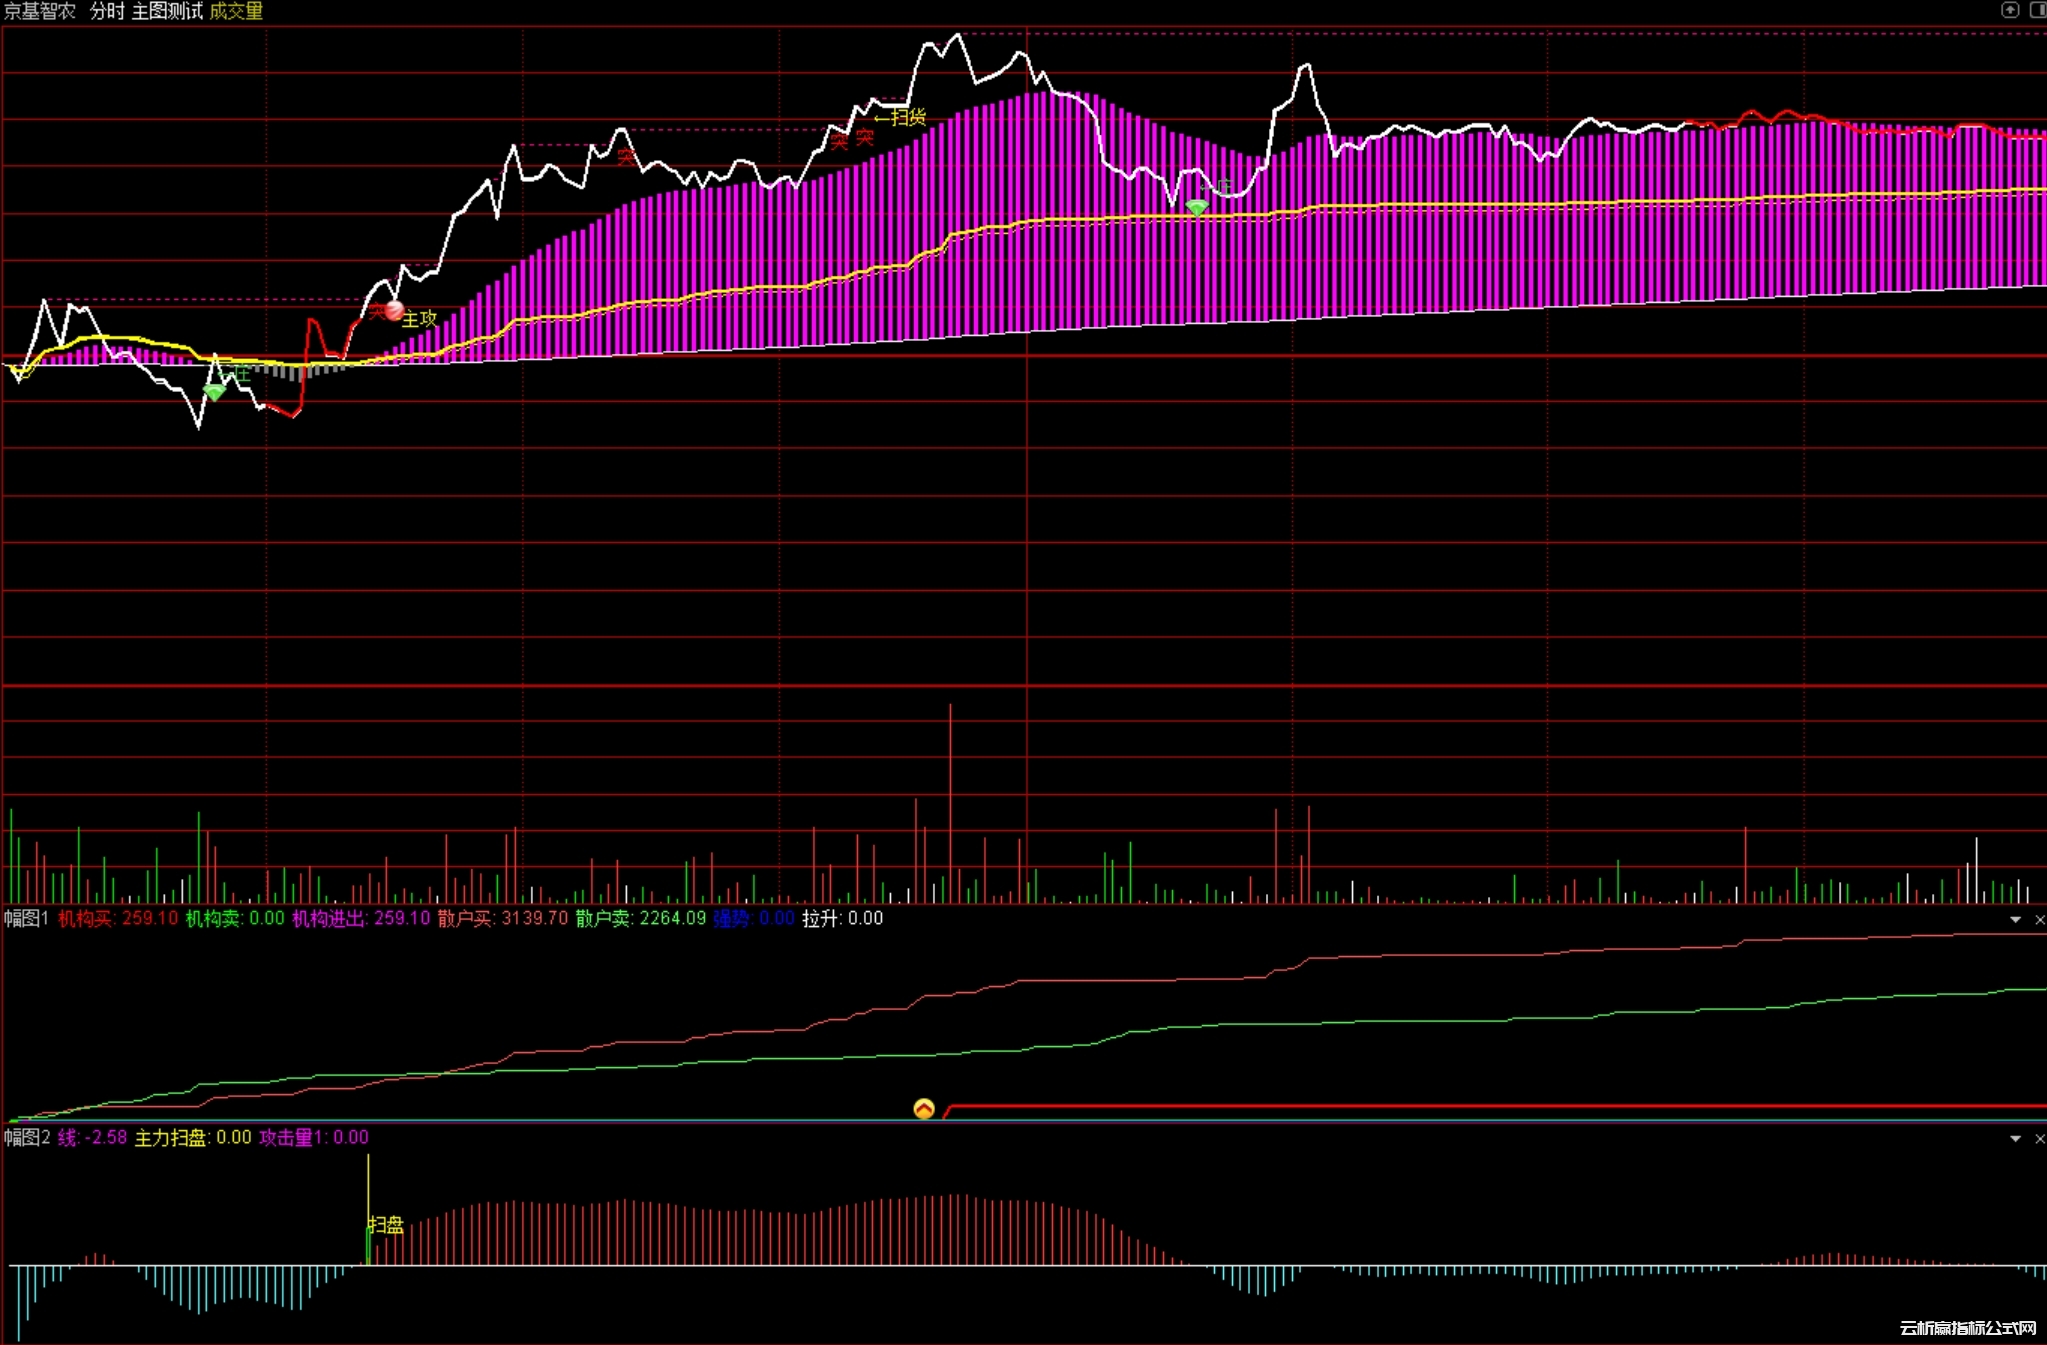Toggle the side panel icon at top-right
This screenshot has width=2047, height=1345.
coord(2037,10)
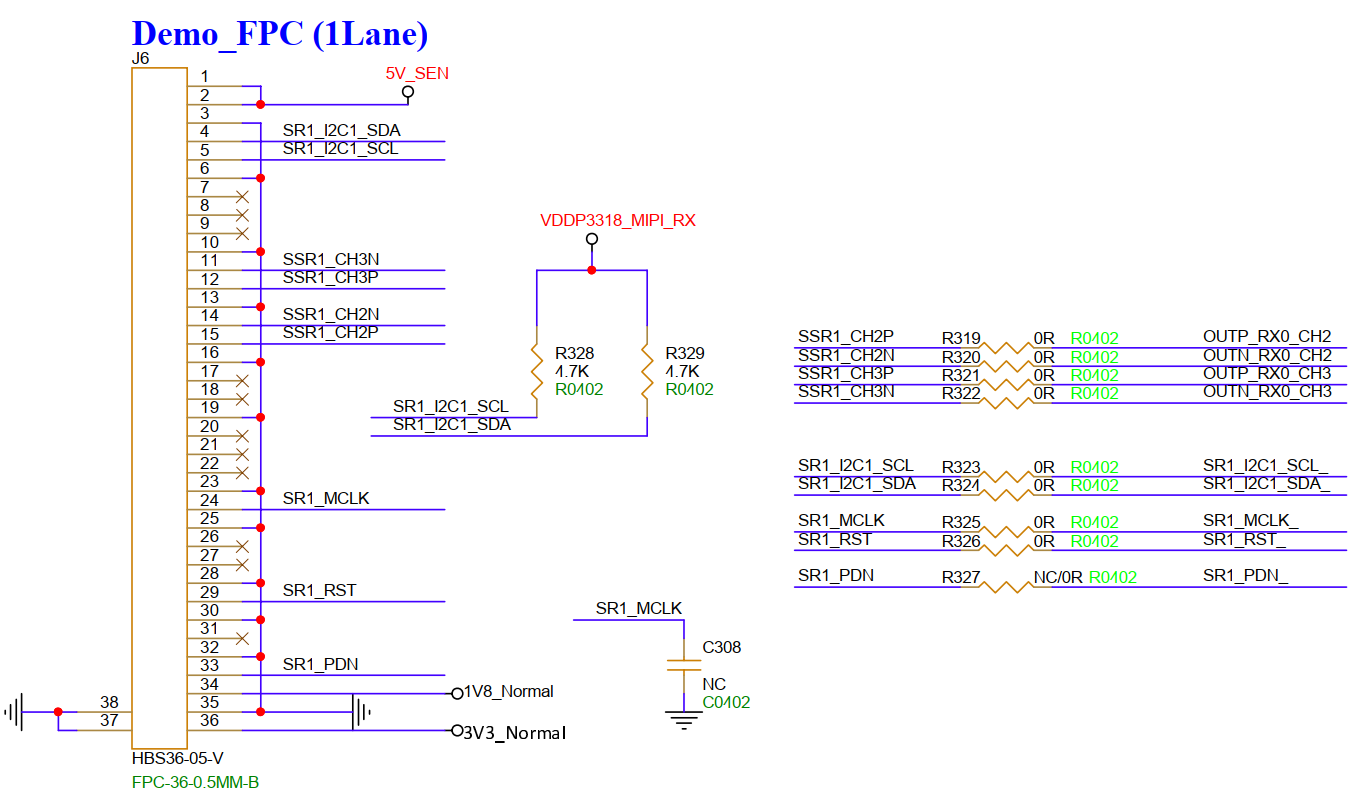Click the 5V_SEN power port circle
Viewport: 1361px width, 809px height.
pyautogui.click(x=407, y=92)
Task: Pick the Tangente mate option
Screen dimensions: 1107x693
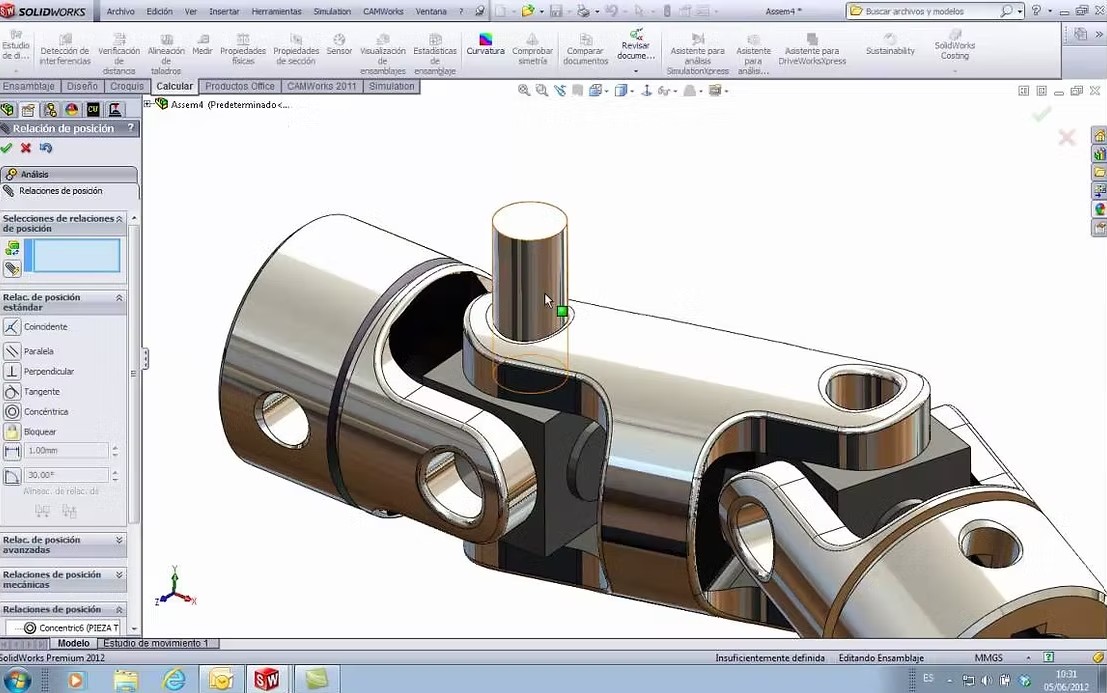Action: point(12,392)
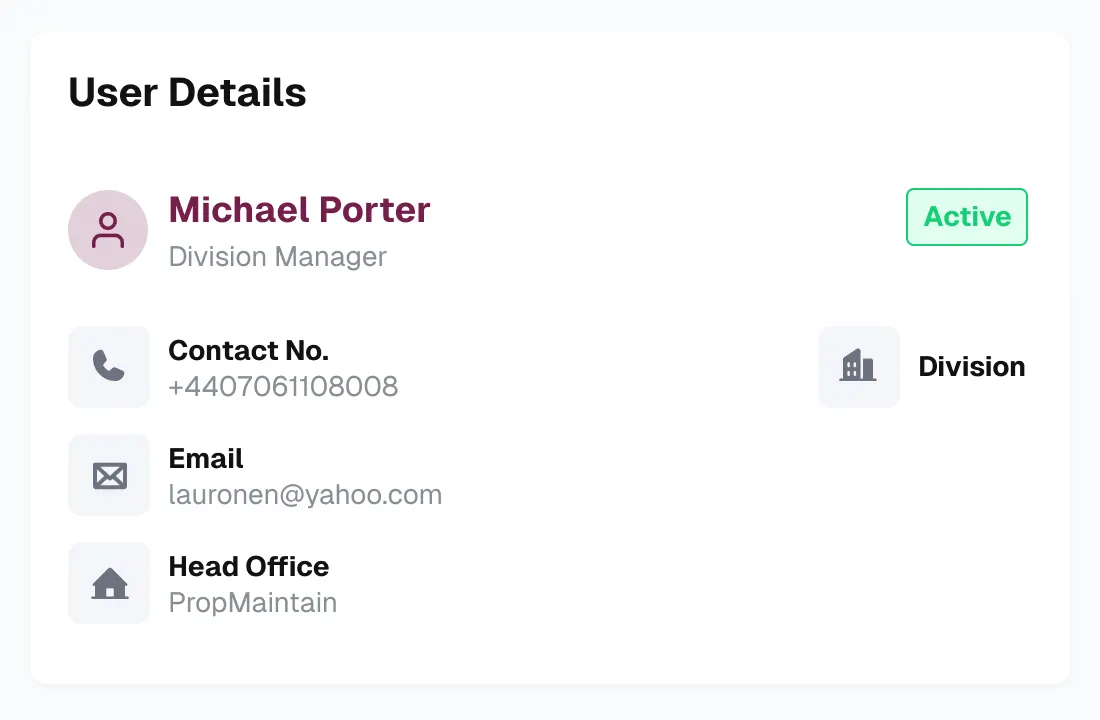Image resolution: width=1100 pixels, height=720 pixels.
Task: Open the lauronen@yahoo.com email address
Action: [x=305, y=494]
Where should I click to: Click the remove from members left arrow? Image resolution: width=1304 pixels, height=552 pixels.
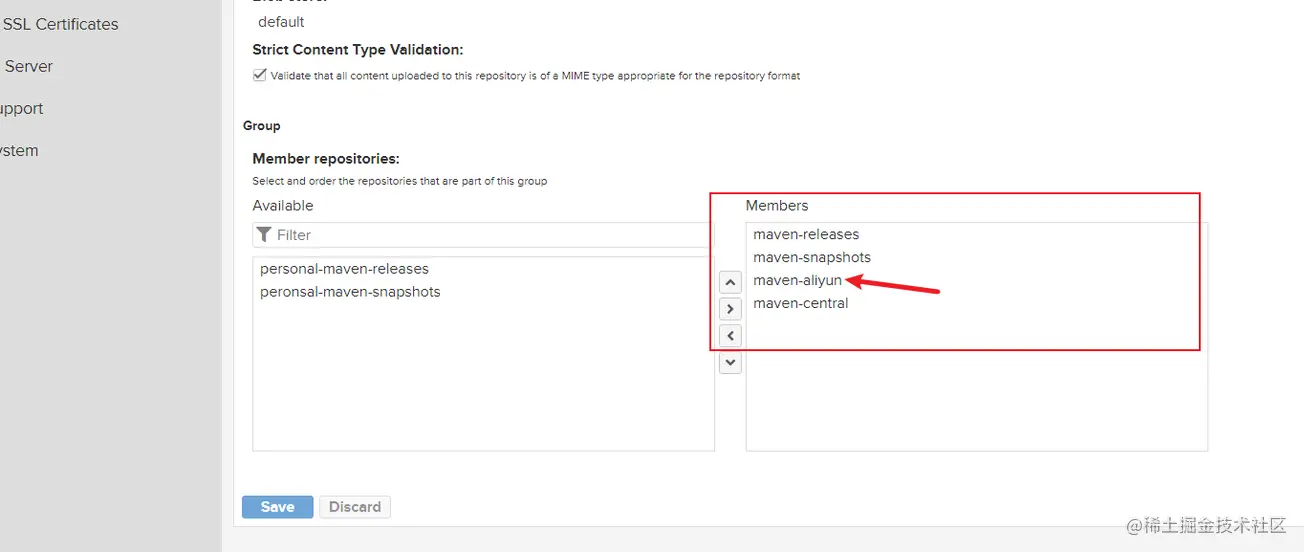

----------

■ Direction: Format every line of the data above as a JSON list of strings, one string per line, skipping blank lines. Leave out the pictures.

■ Full answer:
[
  "Toggle the side panel icon at top-right",
  "This screenshot has width=2047, height=1345.",
  "coord(2037,10)",
  "Click the 5V_SEN power port circle",
  "Viewport: 1361px width, 809px height.",
  "pyautogui.click(x=407, y=92)",
  "Task: Pick the Tangente mate option",
  "Screen dimensions: 1107x693",
  "Action: point(12,392)",
  "Image resolution: width=1100 pixels, height=720 pixels.",
  "Task: Open the lauronen@yahoo.com email address",
  "Action: [x=305, y=494]",
  "Where should I click to: Click the remove from members left arrow? Image resolution: width=1304 pixels, height=552 pixels."
]